Story Behind Martina McBride’s ‘Independence Day’

A song about domestic violence turned into one of patriotism. Peters wrote the song, that Martina McBride ended up singing. However, the track was also presented to Reba McEntire as an option for one of her albums.

“What I remember writing about it, number one was that I had the idea for the chorus first,” Peters says according to The Boot. “The chorus, if you listen to it by itself, does not give you a whole lot of information about what’s going on. So I was in this situation that I often find myself in, in songs, where I’m like, ‘What the hell is this all about? I like it, but what’s going on?’ There was this process of almost solving a mystery: Something cataclysmic has happened here, but what is it, and who are the characters involved?”

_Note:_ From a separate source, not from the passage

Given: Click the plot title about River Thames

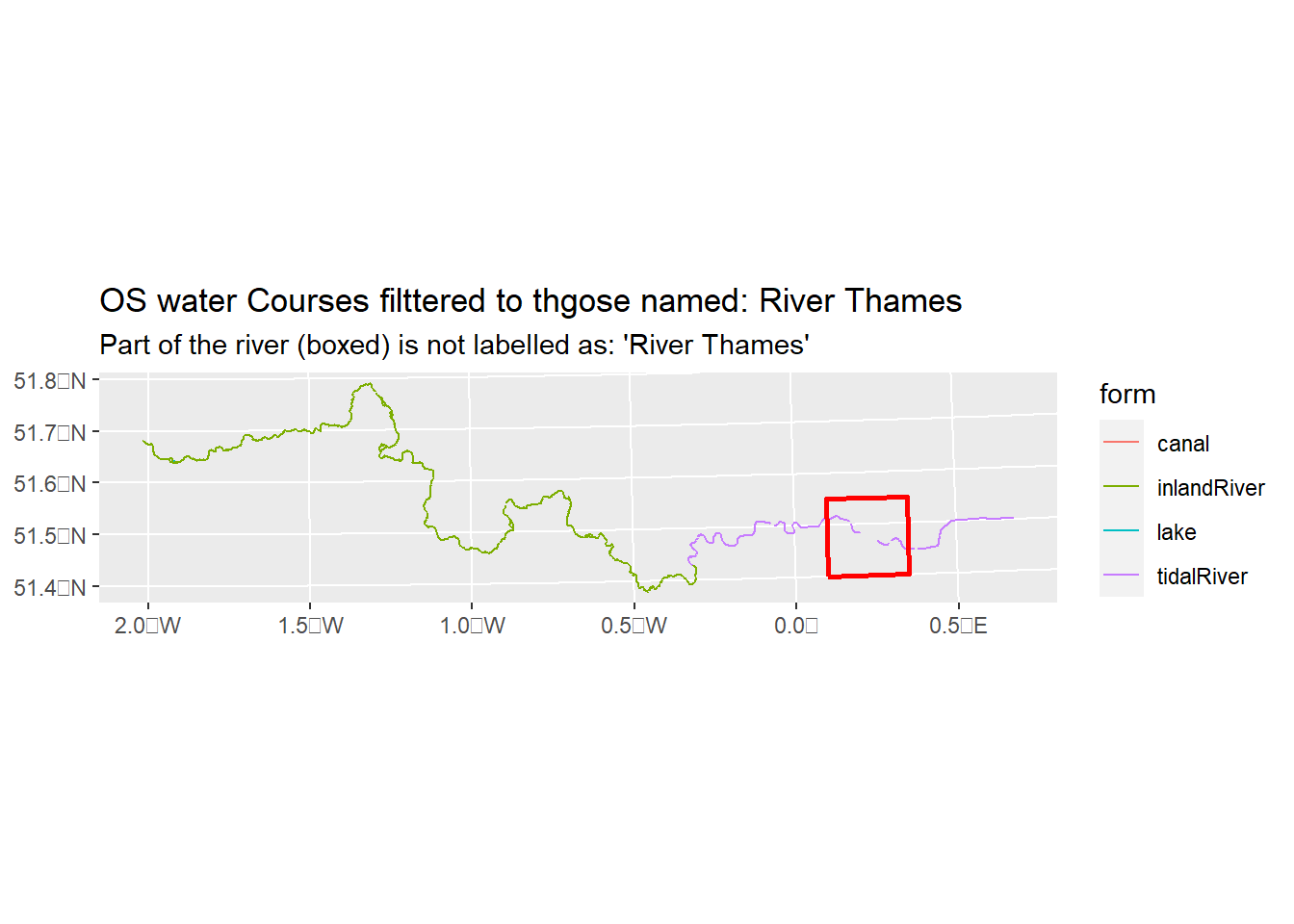Looking at the screenshot, I should click(531, 301).
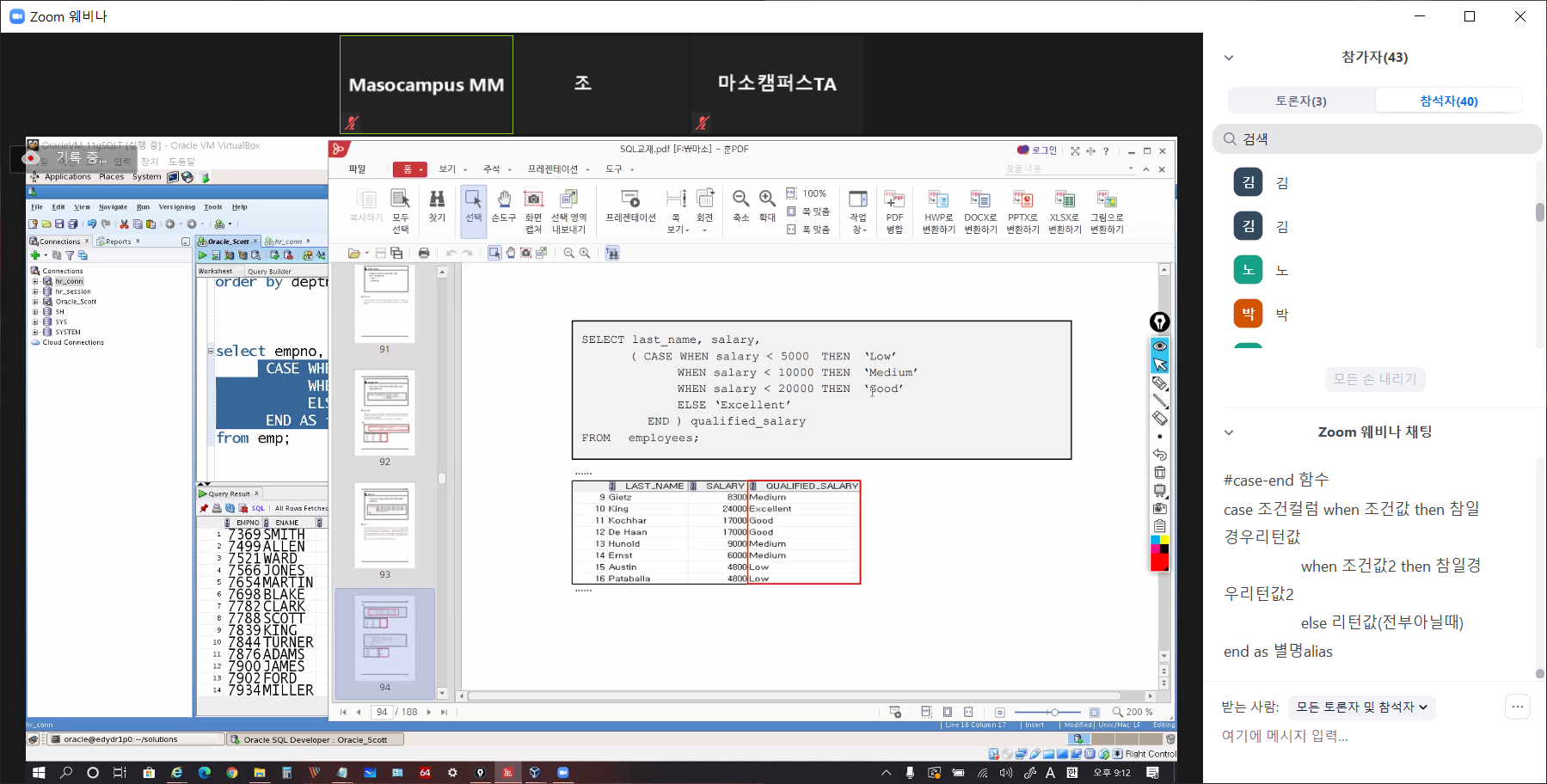The width and height of the screenshot is (1547, 784).
Task: Click the 화면 캡처 camera icon
Action: click(x=534, y=200)
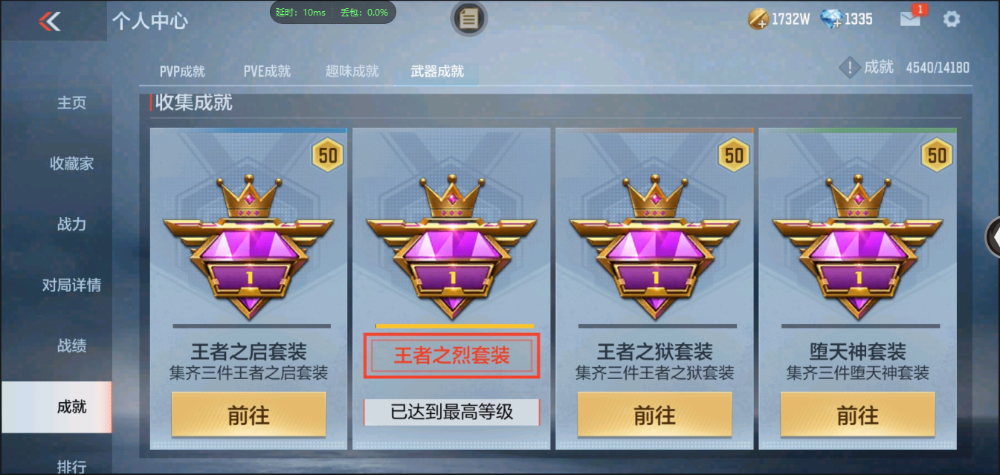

Peters writes the song from an 8-year-old’s perspective. She’s living with her mother and abusive husband. The young girl goes to the fairgrounds on the Fourth of July. Meanwhile, her mother burns down down their house, with her husband inside. She’s therefore achieving her “Independence Day” as well.

“It took 18 months to write it. As I lived with it, the story of the mother and daughter started to come, and I knew that obviously, the “Independence Day” thing was a metaphor for [the mother in the song] finding her freedom. How does a woman in that situation find freedom?” the songwriter continues to talk about the song Martina McBride sings. “I was still a relatively young songwriter, and I really, really wanted to find a happy ending or at least one that wasn’t so dire and dismal. That’s why it took me so long to write the song because I kept trying to make things work out okay.”

McBride and Peters are Spokespeople for Domestic Abuse Charities

Furthermore, Martina McBride is the spokesperson for many domestic abuse charities, like the National Domestic Violence Hotline, the National Network to End Domestic Violence, and the Tulsa Domestic Violence and Intervention Services. Gretchen Peters has also joined McBride in this initiative. Both have raised millions of dollars for mothers and daughters in these situations.